### [Work order]
For this exercise, transcribe all the records below exactly.

### [Data to process]
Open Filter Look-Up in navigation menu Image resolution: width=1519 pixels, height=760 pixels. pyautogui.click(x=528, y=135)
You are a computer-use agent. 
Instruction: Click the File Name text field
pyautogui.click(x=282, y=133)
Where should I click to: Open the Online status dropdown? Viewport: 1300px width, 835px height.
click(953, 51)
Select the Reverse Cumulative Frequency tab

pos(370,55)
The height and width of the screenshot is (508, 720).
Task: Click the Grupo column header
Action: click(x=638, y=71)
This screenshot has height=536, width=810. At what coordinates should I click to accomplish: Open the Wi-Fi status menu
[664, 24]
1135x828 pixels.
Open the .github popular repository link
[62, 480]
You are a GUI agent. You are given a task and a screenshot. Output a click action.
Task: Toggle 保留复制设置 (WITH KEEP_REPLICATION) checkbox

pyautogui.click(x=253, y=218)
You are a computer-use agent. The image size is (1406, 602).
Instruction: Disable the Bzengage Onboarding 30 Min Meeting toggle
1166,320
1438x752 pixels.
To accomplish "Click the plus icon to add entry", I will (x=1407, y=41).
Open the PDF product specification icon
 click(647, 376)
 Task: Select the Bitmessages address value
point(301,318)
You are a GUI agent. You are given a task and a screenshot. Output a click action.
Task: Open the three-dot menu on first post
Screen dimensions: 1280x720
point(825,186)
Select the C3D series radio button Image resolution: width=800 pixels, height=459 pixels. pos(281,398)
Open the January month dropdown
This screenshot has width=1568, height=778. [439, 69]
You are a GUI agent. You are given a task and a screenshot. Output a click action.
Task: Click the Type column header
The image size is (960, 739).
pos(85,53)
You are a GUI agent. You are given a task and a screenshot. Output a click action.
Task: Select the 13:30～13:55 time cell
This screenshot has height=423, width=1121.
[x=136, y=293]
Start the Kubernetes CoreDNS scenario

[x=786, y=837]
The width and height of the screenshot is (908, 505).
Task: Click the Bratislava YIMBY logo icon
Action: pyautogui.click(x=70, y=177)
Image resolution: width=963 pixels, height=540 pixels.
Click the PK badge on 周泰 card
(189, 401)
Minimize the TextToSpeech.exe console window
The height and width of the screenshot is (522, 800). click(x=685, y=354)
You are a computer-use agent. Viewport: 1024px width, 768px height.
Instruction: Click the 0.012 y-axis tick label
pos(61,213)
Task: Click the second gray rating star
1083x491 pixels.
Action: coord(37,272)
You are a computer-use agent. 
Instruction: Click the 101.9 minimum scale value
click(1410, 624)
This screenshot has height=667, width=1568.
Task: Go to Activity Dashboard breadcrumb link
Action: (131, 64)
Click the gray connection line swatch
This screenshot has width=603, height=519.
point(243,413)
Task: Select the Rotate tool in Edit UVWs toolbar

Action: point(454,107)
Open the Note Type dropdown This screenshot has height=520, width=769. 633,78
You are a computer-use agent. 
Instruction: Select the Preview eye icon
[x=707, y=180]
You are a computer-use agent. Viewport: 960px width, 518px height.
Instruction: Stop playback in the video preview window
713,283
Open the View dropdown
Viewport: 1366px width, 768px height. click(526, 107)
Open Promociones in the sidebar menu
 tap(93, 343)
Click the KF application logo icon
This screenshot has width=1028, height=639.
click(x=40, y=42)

### [Written response]
Open Filter Look-Up in navigation menu Image resolution: width=1519 pixels, height=760 pixels. pyautogui.click(x=528, y=135)
You are a computer-use agent. 
Instruction: Click the File Name text field
pyautogui.click(x=282, y=133)
Where should I click to: Open the Online status dropdown? Viewport: 1300px width, 835px height.
click(953, 51)
Select the Reverse Cumulative Frequency tab

pos(370,55)
The height and width of the screenshot is (508, 720).
Task: Click the Grupo column header
Action: click(x=638, y=71)
This screenshot has height=536, width=810. At what coordinates should I click to accomplish: Open the Wi-Fi status menu
[664, 24]
1135x828 pixels.
Open the .github popular repository link
[62, 480]
You are a GUI agent. You are given a task and a screenshot. Output a click action.
Task: Toggle 保留复制设置 (WITH KEEP_REPLICATION) checkbox

pyautogui.click(x=253, y=218)
You are a computer-use agent. The image size is (1406, 602).
Instruction: Disable the Bzengage Onboarding 30 Min Meeting toggle
1166,320
1438x752 pixels.
To accomplish "Click the plus icon to add entry", I will (x=1407, y=41).
Open the PDF product specification icon
 click(647, 376)
 Task: Select the Bitmessages address value
point(301,318)
You are a GUI agent. You are given a task and a screenshot. Output a click action.
Task: Open the three-dot menu on first post
Screen dimensions: 1280x720
point(825,186)
Select the C3D series radio button Image resolution: width=800 pixels, height=459 pixels. pos(281,398)
Open the January month dropdown
This screenshot has width=1568, height=778. [439, 69]
You are a GUI agent. You are given a task and a screenshot. Output a click action.
Task: Click the Type column header
The image size is (960, 739).
pos(85,53)
You are a GUI agent. You are given a task and a screenshot. Output a click action.
Task: Select the 13:30～13:55 time cell
This screenshot has height=423, width=1121.
[x=136, y=293]
Start the Kubernetes CoreDNS scenario

[x=786, y=837]
The width and height of the screenshot is (908, 505).
Task: Click the Bratislava YIMBY logo icon
Action: pyautogui.click(x=70, y=177)
Image resolution: width=963 pixels, height=540 pixels.
Click the PK badge on 周泰 card
(189, 401)
Minimize the TextToSpeech.exe console window
The height and width of the screenshot is (522, 800). click(x=685, y=354)
You are a computer-use agent. Viewport: 1024px width, 768px height.
Instruction: Click the 0.012 y-axis tick label
pos(61,213)
Task: Click the second gray rating star
1083x491 pixels.
Action: coord(37,272)
You are a computer-use agent. 
Instruction: Click the 101.9 minimum scale value
click(1410, 624)
This screenshot has height=667, width=1568.
Task: Go to Activity Dashboard breadcrumb link
Action: (131, 64)
Click the gray connection line swatch
This screenshot has width=603, height=519.
point(243,413)
Task: Select the Rotate tool in Edit UVWs toolbar

Action: point(454,107)
Open the Note Type dropdown This screenshot has height=520, width=769. 633,78
You are a computer-use agent. 
Instruction: Select the Preview eye icon
[x=707, y=180]
You are a computer-use agent. Viewport: 960px width, 518px height.
Instruction: Stop playback in the video preview window
713,283
Open the View dropdown
Viewport: 1366px width, 768px height. click(526, 107)
Open Promociones in the sidebar menu
 tap(93, 343)
Click the KF application logo icon
This screenshot has width=1028, height=639.
click(x=40, y=42)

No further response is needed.